Wer in der Verpackungsdruckbranche arbeitet, dem ist der Begriff „Zentralrepro“ bestimmt schon mal in irgendeiner Form begegnet. Der eine arbeitet bereits mit dieser Organisationsform, andere wiederum haben davon nur gehört, aber noch keine Gelegenheit gehabt, sich damit intensiv zu beschäftigen. Doch immer wieder tauchen kritische Stimmen und Schreckenszenarien von überstürzt ein geführten Zentralreproprozessen auf, die das Markenunternehmen überfordern und die Drucker vor scheinbar unlösbare Herausforderungen stellen.

Die Gründe für diese Schilderungen sind unterschiedlich und vielschichtig. Einer der Gründe ist sicherlich, dass der Begriff „Zentralrepro“ von vielen falsch verstanden wird und die damit verknüpften Erwartungen oft überzogen sind. Dies führt bei den Prozessbeteiligten zu Enttäuschungen und Frustrationen. Um solch negative Erfahrungen zu vermeiden, ist zunächst der Begriff „Zentralrepro“ klar zu definieren und abzugrenzen.
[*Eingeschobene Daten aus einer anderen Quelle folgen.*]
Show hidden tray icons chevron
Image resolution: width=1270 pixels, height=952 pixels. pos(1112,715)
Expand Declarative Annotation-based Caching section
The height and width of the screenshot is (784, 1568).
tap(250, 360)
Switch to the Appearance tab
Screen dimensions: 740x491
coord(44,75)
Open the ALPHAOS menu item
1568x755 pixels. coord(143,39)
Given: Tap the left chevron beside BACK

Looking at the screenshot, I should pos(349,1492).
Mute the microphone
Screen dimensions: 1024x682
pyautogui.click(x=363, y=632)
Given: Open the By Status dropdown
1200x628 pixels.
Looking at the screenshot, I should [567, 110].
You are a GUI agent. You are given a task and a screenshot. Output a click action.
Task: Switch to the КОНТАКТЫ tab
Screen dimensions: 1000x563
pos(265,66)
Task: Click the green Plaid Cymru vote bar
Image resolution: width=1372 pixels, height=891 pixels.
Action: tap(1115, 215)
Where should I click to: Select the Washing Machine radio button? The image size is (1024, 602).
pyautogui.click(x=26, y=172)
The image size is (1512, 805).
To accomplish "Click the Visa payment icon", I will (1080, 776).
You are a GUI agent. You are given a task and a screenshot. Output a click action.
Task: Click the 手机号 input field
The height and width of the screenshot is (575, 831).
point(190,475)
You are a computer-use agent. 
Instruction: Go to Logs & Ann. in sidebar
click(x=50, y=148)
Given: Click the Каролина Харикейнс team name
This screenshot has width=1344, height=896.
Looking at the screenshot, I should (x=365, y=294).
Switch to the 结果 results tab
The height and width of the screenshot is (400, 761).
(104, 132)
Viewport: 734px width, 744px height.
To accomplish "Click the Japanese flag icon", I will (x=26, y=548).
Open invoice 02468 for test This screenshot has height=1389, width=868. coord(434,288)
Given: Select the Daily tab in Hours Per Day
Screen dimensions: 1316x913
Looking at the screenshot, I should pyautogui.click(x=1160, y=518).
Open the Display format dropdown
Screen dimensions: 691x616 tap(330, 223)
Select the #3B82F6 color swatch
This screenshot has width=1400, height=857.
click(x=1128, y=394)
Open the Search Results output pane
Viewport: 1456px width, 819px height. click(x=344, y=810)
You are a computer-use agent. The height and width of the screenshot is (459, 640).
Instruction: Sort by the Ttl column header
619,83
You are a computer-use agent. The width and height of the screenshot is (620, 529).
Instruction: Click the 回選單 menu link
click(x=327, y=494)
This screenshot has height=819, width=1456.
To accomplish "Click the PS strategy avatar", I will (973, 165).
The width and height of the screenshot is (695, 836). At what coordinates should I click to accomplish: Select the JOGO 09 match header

Was sind die Vorteile und potenziellen Stolpersteine einer Zentralrepro? Welche Voraussetzungen müssen für die Implementierung einer Zentralrepro gegeben sein?

 

Markenartikler und ihr Portfolio – Eine hohe Anzahl an Motiven

Das Portfolio von Markenartiklern im Lebensmittelbereich ist in der Regel sehr umfangreich. Das spiegelt sich vor allem in der großen Vielfalt an unterschiedlichen Produktverpackungen und diversen Verpackungstypen wider. So kann ein Produkt vier unterschiedliche Verpackungsdruckmotive (im weiteren Verlauf des Artikels Artworks genannt) aufweisen, wie beispielsweise ein Joghurt-Produkt mit einem Label-Artwork, Deckelfolien- Artwork, Tray-Artwork und möglicherweise noch ein Promotion-Sticker-Artwork.

Deshalb erreicht die Motivanzahl eines Markenunternehmens sehr schnell umfangreiche Dimensionen. Das spürt der Markenartikler besonders dann, wenn die Überarbeitung aller Artworks ansteht. Dies wird unter anderem bei einem Design-Relaunch oder durch die Einführung der neuen Lebensmittelinformationsverordnung (LIMV) notwendig, die am 13. Dezember 2014 in Kraft getreten ist. Jedes dieser Artworks wird mit entsprechenden Druckverfahren auf die geeigneten Substratmaterialien übertragen und benötigt daher jeweils spezielle Reproausarbeitungen.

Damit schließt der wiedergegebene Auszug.